Wartime mobilization redefined the gift as well as the giver. By virtue of anonymity and blood product recombination, blood depots imposed greater separation between donor and recipient. In Chapter Four Whitfield describes how the propaganda generated on behalf of blood transfusion worked to establish the imagined ideal of face-to-face donation as a motivational tactic to draw donors to blood depots — posters often carried representations of individual children and servicemen (p.210). Publications such as the magazine Lifeblood drew on the new visual techniques of mass market realist publications such as the Picture Post to ‘make real’ the imagined beneficiaries of an individual donation. Educating readers about the new technologies of preservation and transport became a central part of the rhetorical link between donor and individual recipient (pp.210-215, p.222).
In Chapter Five, Whitfield examines how these new expectations and rherotics shaped the formation of postwar blood transfusion plans. In reading the plans for the National Blood Transfusion Service in 1943, Whitfield returns to the central irony of his argument: planners of rational, standardized systems were keenly aware that their scheme depended on co-opting, or even creating, networks of face-to-face social relations (p.234). Amidst debates over the organization of the National Health Service in 1946-1948, these interests facilitated the emergence of a hybrid system combining elements of on-call donors with the techniques and information management of wartime regional depots (pp.245-252).

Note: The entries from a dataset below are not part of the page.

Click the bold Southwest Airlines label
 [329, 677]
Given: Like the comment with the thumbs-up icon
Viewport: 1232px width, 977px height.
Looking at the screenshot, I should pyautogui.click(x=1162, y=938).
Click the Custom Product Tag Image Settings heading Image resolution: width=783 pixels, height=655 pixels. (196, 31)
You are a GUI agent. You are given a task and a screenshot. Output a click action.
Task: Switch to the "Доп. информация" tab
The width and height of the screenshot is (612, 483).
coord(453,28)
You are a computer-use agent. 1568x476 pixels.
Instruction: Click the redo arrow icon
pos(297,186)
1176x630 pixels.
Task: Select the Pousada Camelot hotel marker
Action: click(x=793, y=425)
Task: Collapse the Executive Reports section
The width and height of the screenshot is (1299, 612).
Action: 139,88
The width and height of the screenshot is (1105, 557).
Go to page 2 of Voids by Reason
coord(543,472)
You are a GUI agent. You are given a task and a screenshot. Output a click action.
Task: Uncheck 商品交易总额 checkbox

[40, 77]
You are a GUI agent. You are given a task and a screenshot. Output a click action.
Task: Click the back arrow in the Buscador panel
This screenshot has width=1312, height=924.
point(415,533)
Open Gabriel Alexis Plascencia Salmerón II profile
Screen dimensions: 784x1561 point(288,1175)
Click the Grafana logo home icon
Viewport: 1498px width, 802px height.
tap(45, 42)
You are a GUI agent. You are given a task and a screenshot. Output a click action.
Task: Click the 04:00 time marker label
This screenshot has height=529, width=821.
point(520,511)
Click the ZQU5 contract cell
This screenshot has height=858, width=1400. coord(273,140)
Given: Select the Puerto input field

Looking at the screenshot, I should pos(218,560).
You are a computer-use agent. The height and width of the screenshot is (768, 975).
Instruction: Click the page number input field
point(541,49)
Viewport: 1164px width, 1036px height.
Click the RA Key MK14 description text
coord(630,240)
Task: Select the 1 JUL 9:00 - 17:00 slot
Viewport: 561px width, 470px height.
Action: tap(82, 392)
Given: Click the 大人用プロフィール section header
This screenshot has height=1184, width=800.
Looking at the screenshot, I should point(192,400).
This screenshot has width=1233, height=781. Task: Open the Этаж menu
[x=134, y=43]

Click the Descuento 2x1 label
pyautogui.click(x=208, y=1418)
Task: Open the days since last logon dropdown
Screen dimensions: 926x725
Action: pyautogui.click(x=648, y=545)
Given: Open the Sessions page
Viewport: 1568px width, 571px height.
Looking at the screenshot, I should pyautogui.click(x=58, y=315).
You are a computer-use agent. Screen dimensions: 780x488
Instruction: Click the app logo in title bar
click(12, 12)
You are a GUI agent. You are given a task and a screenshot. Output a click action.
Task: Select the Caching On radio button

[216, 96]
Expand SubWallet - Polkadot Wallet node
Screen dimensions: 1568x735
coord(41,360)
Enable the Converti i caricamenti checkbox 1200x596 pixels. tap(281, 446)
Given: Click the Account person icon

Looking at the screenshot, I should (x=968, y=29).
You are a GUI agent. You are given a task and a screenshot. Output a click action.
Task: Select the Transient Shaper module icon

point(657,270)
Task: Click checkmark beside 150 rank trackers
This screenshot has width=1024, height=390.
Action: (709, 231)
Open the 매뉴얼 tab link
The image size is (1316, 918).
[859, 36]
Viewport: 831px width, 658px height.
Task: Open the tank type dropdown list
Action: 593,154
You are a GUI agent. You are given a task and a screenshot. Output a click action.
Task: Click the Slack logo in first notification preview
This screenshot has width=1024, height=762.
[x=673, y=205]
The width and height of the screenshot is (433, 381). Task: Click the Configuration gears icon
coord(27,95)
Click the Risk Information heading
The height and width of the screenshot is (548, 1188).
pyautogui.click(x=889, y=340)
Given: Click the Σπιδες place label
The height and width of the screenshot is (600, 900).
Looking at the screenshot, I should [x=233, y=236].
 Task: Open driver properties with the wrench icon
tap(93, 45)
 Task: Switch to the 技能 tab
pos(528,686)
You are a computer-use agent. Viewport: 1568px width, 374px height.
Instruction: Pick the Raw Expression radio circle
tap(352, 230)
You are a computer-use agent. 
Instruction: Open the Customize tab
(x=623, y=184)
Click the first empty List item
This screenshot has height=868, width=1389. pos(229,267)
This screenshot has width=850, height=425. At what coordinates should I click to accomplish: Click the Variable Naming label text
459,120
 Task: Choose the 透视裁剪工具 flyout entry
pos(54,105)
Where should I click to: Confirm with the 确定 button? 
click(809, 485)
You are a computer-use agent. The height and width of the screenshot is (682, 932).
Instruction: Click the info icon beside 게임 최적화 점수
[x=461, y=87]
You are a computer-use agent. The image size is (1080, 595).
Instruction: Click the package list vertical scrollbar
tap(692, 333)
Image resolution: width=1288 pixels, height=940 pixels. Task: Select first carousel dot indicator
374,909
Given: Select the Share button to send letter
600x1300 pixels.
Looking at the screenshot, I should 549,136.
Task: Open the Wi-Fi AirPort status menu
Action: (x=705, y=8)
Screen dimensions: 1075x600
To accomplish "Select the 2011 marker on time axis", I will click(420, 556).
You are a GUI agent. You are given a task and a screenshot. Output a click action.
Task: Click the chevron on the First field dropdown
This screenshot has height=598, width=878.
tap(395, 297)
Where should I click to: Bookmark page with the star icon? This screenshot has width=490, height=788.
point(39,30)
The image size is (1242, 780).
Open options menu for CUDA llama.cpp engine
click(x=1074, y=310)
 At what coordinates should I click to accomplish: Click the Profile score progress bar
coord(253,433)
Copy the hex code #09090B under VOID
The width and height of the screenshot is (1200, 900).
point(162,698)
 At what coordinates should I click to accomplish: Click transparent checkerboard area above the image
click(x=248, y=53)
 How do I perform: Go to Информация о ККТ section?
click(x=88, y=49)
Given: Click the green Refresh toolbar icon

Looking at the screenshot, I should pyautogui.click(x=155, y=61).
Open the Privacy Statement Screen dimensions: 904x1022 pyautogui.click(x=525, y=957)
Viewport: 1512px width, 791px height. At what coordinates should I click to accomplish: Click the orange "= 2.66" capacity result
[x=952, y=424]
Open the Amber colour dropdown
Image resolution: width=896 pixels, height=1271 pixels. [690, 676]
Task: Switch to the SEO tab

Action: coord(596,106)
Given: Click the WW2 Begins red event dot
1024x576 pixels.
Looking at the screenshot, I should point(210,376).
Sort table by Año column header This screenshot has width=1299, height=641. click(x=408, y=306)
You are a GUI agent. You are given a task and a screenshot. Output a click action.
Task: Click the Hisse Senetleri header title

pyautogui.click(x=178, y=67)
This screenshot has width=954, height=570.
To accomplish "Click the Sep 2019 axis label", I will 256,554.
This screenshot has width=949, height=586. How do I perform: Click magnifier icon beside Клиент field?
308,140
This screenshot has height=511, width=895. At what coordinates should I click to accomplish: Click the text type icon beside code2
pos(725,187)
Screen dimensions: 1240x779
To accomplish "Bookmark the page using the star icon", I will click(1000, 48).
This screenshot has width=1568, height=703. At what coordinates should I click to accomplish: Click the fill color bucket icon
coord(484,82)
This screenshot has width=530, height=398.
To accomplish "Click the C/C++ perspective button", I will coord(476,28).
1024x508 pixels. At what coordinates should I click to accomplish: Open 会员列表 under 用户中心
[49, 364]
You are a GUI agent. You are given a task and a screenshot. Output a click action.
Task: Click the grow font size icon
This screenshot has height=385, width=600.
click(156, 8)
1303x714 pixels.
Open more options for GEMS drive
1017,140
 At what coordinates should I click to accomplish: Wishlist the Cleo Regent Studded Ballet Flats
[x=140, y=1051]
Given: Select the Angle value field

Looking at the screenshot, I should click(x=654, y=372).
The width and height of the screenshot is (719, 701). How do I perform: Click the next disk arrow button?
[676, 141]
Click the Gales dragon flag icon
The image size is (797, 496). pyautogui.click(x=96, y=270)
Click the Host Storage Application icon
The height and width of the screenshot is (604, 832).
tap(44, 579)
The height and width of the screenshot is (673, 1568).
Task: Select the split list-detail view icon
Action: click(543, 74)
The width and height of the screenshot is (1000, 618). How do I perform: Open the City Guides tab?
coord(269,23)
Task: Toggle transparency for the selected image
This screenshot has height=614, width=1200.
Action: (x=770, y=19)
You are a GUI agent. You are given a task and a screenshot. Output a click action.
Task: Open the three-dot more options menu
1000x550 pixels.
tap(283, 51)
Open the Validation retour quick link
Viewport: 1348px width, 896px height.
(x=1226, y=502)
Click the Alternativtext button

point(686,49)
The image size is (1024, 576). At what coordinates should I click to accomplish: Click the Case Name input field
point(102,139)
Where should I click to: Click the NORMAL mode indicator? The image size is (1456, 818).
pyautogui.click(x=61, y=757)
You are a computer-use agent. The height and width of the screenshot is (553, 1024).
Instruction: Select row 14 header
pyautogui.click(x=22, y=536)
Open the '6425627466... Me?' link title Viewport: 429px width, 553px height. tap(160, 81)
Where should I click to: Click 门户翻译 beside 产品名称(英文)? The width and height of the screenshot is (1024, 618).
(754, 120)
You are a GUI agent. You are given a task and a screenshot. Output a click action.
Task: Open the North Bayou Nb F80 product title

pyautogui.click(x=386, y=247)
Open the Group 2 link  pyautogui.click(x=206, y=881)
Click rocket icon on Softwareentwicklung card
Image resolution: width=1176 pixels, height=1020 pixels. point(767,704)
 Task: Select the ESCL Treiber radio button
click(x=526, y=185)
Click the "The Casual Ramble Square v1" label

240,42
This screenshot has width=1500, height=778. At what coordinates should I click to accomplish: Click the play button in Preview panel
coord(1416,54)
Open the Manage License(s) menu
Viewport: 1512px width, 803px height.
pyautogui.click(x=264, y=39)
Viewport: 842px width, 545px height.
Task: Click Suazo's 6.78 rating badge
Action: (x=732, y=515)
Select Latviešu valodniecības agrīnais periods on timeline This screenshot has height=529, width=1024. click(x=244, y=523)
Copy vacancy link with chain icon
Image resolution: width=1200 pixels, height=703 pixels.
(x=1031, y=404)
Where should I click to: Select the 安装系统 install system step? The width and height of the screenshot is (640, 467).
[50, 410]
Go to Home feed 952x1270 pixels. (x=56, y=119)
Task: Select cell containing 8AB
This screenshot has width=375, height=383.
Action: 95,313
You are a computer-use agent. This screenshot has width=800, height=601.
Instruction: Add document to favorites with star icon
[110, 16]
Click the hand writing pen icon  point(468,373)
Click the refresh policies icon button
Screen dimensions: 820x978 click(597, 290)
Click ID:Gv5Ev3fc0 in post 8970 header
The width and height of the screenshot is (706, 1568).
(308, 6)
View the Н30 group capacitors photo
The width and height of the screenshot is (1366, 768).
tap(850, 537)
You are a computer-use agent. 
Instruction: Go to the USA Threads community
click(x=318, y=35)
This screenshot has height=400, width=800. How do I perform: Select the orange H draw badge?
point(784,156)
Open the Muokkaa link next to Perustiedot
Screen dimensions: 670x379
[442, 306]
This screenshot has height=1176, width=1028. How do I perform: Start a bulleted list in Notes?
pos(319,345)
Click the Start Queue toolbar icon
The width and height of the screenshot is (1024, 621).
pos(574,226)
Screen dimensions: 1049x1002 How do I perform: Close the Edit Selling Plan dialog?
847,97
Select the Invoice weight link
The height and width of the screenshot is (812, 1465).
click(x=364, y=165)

Consequently, postwar commentaries on donation mistook publicity for posterity. The ‘golden age’ of personal contact and the ‘depersonalization’ of modern medical bureaucracy were not opposed phenomena but products of the same historical moment (p.282). It is the great merit of Whitfield’s history that he presents this conclusion not as an endpoint but as an opening for using the act of donation as an opportunity to weave together work in the history of medicine, ethics, anthropology, and British history in order to deepen our appreciation of the role that the idea of the gift has played in our conceptualization of donation. His success in this effort makes his dissertation (and subsequent book one hopes) worthy of a wide readership in all these fields.
Robin Wolfe Scheffler
Program in the History of Science and Medicine
Yale University
robin.scheffler@yale.edu
Sources
Mass Observation Archives
British National Archives, Records of the Red Cross Blood Transfusion Committee
Wellcome Library for the History and Understanding of Medicine: Publicity materials
Red Cross Archive, Records of the Red Cross London Blood Transfusion Service and Minutes of the Voluntary Blood Donor’s Association.
The Lancet
Dissertation Information
University of Cambridge. 2011. 309pp. Primary advisor: Nick Hopwood.